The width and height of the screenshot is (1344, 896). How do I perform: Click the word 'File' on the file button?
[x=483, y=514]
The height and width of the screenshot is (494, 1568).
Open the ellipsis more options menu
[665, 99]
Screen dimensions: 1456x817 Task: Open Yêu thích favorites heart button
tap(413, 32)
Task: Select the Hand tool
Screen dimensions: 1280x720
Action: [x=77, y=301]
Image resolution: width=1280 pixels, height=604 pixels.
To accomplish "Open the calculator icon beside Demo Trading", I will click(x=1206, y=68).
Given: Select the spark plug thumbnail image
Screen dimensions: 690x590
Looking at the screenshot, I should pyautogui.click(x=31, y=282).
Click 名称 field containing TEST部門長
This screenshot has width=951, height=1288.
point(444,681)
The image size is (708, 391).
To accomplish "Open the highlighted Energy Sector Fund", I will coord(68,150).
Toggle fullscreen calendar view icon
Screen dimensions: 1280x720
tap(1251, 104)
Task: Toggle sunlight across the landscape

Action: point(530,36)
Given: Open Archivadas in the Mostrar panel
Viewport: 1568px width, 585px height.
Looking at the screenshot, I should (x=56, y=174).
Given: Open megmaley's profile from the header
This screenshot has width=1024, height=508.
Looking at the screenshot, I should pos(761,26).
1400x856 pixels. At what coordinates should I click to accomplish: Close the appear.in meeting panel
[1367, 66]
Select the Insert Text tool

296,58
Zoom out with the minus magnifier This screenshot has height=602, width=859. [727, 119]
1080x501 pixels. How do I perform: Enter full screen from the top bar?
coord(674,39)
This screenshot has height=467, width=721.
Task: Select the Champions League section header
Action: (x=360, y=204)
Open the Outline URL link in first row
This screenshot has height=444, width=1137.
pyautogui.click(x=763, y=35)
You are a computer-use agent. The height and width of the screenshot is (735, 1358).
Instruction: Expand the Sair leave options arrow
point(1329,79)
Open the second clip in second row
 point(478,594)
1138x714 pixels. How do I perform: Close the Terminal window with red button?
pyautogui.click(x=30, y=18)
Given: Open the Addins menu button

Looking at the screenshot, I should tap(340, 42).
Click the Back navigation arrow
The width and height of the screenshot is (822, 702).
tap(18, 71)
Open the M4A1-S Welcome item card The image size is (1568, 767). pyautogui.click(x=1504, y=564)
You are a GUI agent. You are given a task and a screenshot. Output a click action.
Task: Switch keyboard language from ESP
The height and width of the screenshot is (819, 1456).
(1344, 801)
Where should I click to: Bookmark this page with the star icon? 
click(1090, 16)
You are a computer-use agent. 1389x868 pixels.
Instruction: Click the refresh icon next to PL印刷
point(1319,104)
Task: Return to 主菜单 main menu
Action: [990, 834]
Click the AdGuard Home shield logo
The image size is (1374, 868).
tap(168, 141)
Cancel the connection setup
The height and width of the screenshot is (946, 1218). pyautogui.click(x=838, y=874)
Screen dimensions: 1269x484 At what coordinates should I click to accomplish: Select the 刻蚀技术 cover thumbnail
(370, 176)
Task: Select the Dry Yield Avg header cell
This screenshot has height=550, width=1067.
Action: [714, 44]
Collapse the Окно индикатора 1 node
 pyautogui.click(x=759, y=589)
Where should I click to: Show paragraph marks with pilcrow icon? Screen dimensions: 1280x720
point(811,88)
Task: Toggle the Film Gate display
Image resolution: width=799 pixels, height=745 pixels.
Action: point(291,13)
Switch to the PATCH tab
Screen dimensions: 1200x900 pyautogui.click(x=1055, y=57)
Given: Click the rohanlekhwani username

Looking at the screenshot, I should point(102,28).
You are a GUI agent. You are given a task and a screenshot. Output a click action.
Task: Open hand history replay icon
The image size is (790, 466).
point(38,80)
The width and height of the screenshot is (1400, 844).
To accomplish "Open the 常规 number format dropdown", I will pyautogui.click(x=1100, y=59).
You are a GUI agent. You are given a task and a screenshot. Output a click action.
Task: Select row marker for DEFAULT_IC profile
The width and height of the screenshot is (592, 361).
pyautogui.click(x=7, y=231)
################
Could you give all of the rows above as a Markdown table with the columns No and Line, numbering the nonblank lines in order from 1 and skipping blank lines?

| No | Line |
|---|---|
| 1 | The width and height of the screenshot is (1344, 896). How do I perform: Click the word 'File' on the file button? |
| 2 | [x=483, y=514] |
| 3 | The height and width of the screenshot is (494, 1568). |
| 4 | Open the ellipsis more options menu |
| 5 | [665, 99] |
| 6 | Screen dimensions: 1456x817 Task: Open Yêu thích favorites heart button |
| 7 | tap(413, 32) |
| 8 | Task: Select the Hand tool |
| 9 | Screen dimensions: 1280x720 |
| 10 | Action: [x=77, y=301] |
| 11 | Image resolution: width=1280 pixels, height=604 pixels. |
| 12 | To accomplish "Open the calculator icon beside Demo Trading", I will click(x=1206, y=68). |
| 13 | Given: Select the spark plug thumbnail image |
| 14 | Screen dimensions: 690x590 |
| 15 | Looking at the screenshot, I should pyautogui.click(x=31, y=282). |
| 16 | Click 名称 field containing TEST部門長 |
| 17 | This screenshot has width=951, height=1288. |
| 18 | point(444,681) |
| 19 | The image size is (708, 391). |
| 20 | To accomplish "Open the highlighted Energy Sector Fund", I will coord(68,150). |
| 21 | Toggle fullscreen calendar view icon |
| 22 | Screen dimensions: 1280x720 |
| 23 | tap(1251, 104) |
| 24 | Task: Toggle sunlight across the landscape |
| 25 | Action: point(530,36) |
| 26 | Given: Open Archivadas in the Mostrar panel |
| 27 | Viewport: 1568px width, 585px height. |
| 28 | Looking at the screenshot, I should (x=56, y=174). |
| 29 | Given: Open megmaley's profile from the header |
| 30 | This screenshot has width=1024, height=508. |
| 31 | Looking at the screenshot, I should pos(761,26). |
| 32 | 1400x856 pixels. At what coordinates should I click to accomplish: Close the appear.in meeting panel |
| 33 | [1367, 66] |
| 34 | Select the Insert Text tool |
| 35 | 296,58 |
| 36 | Zoom out with the minus magnifier This screenshot has height=602, width=859. [727, 119] |
| 37 | 1080x501 pixels. How do I perform: Enter full screen from the top bar? |
| 38 | coord(674,39) |
| 39 | This screenshot has height=467, width=721. |
| 40 | Task: Select the Champions League section header |
| 41 | Action: (x=360, y=204) |
| 42 | Open the Outline URL link in first row |
| 43 | This screenshot has height=444, width=1137. |
| 44 | pyautogui.click(x=763, y=35) |
| 45 | You are a computer-use agent. The height and width of the screenshot is (735, 1358). |
| 46 | Instruction: Expand the Sair leave options arrow |
| 47 | point(1329,79) |
| 48 | Open the second clip in second row |
| 49 |  point(478,594) |
| 50 | 1138x714 pixels. How do I perform: Close the Terminal window with red button? |
| 51 | pyautogui.click(x=30, y=18) |
| 52 | Given: Open the Addins menu button |
| 53 | Looking at the screenshot, I should tap(340, 42). |
| 54 | Click the Back navigation arrow |
| 55 | The width and height of the screenshot is (822, 702). |
| 56 | tap(18, 71) |
| 57 | Open the M4A1-S Welcome item card The image size is (1568, 767). pyautogui.click(x=1504, y=564) |
| 58 | You are a GUI agent. You are given a task and a screenshot. Output a click action. |
| 59 | Task: Switch keyboard language from ESP |
| 60 | The height and width of the screenshot is (819, 1456). |
| 61 | (1344, 801) |
| 62 | Where should I click to: Bookmark this page with the star icon?  |
| 63 | click(1090, 16) |
| 64 | You are a computer-use agent. 1389x868 pixels. |
| 65 | Instruction: Click the refresh icon next to PL印刷 |
| 66 | point(1319,104) |
| 67 | Task: Return to 主菜单 main menu |
| 68 | Action: [990, 834] |
| 69 | Click the AdGuard Home shield logo |
| 70 | The image size is (1374, 868). |
| 71 | tap(168, 141) |
| 72 | Cancel the connection setup |
| 73 | The height and width of the screenshot is (946, 1218). pyautogui.click(x=838, y=874) |
| 74 | Screen dimensions: 1269x484 At what coordinates should I click to accomplish: Select the 刻蚀技术 cover thumbnail |
| 75 | (370, 176) |
| 76 | Task: Select the Dry Yield Avg header cell |
| 77 | This screenshot has height=550, width=1067. |
| 78 | Action: [714, 44] |
| 79 | Collapse the Окно индикатора 1 node |
| 80 |  pyautogui.click(x=759, y=589) |
| 81 | Where should I click to: Show paragraph marks with pilcrow icon? Screen dimensions: 1280x720 |
| 82 | point(811,88) |
| 83 | Task: Toggle the Film Gate display |
| 84 | Image resolution: width=799 pixels, height=745 pixels. |
| 85 | Action: point(291,13) |
| 86 | Switch to the PATCH tab |
| 87 | Screen dimensions: 1200x900 pyautogui.click(x=1055, y=57) |
| 88 | Given: Click the rohanlekhwani username |
| 89 | Looking at the screenshot, I should point(102,28). |
| 90 | You are a GUI agent. You are given a task and a screenshot. Output a click action. |
| 91 | Task: Open hand history replay icon |
| 92 | The image size is (790, 466). |
| 93 | point(38,80) |
| 94 | The width and height of the screenshot is (1400, 844). |
| 95 | To accomplish "Open the 常规 number format dropdown", I will pyautogui.click(x=1100, y=59). |
| 96 | You are a GUI agent. You are given a task and a screenshot. Output a click action. |
| 97 | Task: Select row marker for DEFAULT_IC profile |
| 98 | The width and height of the screenshot is (592, 361). |
| 99 | pyautogui.click(x=7, y=231) |